Connectedness is a far more human word. Which is kind of ironic as connectors used to be about the things used to join wires together and now starts to mean human connection over the web. Connectedness is also more ambiguous; where Smart is a statement, connectedness is a proposition, a proposition that I’d like to take for a walk in future caravans. So did I get anywhere on my quest for Fog Juggling – yes, definitely! Answers, maybe not at this point, but certainly insights, reflections, thoughts and possibilities. Here are a few:
Getting the people right
Ignoring notions of discipline.

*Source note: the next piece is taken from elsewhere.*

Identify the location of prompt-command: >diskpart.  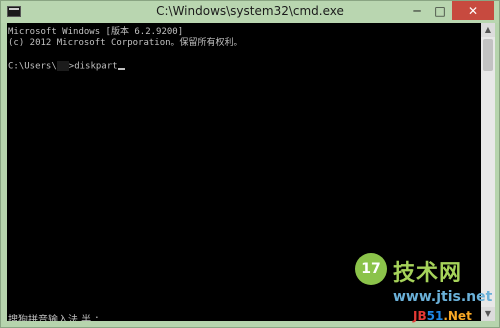
(93, 66). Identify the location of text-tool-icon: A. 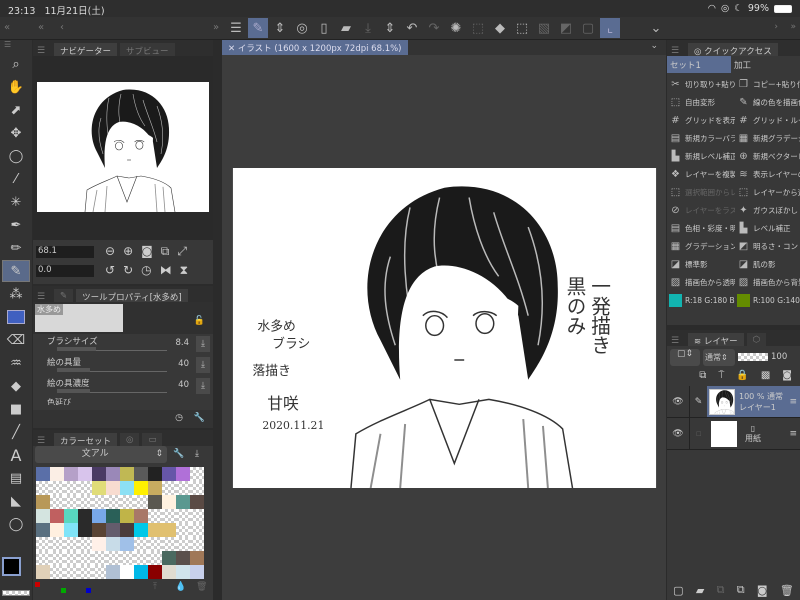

Bringing people who want to collaborate.
Quiet voices
A caravan needs quiet voices maybe more than it needs loud voices. That creative leaders are fantastic at self-motivating, joining teams, forming ideas, telling the world about them. Which is all important – we need people like that (I’m definitely not a quiet voice so I’d say that wouldn’t’ I)! But these two weeks have made me think about how we listen to the quieter voices – how we bring them onto caravans (does this need more ‘search’ rather than ‘apply’ as a model?)
Making the ride clearer
We definitely need to write up the journey through the caravan – managing people’s expectations of the level of fog! That fog juggling works for me, but that it might not work for everyone joining. Are there ways in which this kind of event can work better –that we’ re not afraid to be
unclear, but we don’t want people to feel anxious (there was a definite ‘week one’ phase of anxiety on the caravan).
Structures of the future
A next step is to map out the kinds of caravan and caravanserais – this one was a pretty cold-start for people (many of whom were arriving in India for their first time). I think we need two days of acclimatizing to the fog and the location. Lots of people were physically unwell. First time in India – not a big surprise – so we should have given an easier welcome – just be, don’t work, adjust, see the city, enjoy the new world you’ re in… And breathe…
The journey is new, it’s going to continue. In what forms, I don’t know – but Italy, Mexico, Scotland (we do fog big time!) and Germany are all on my personal horizon and I’d love to bring you with me – up for that? Let’s go find the fog and throw things around in a way that may or may not resemble the historic entertainment form of caravaners – the art of juggling.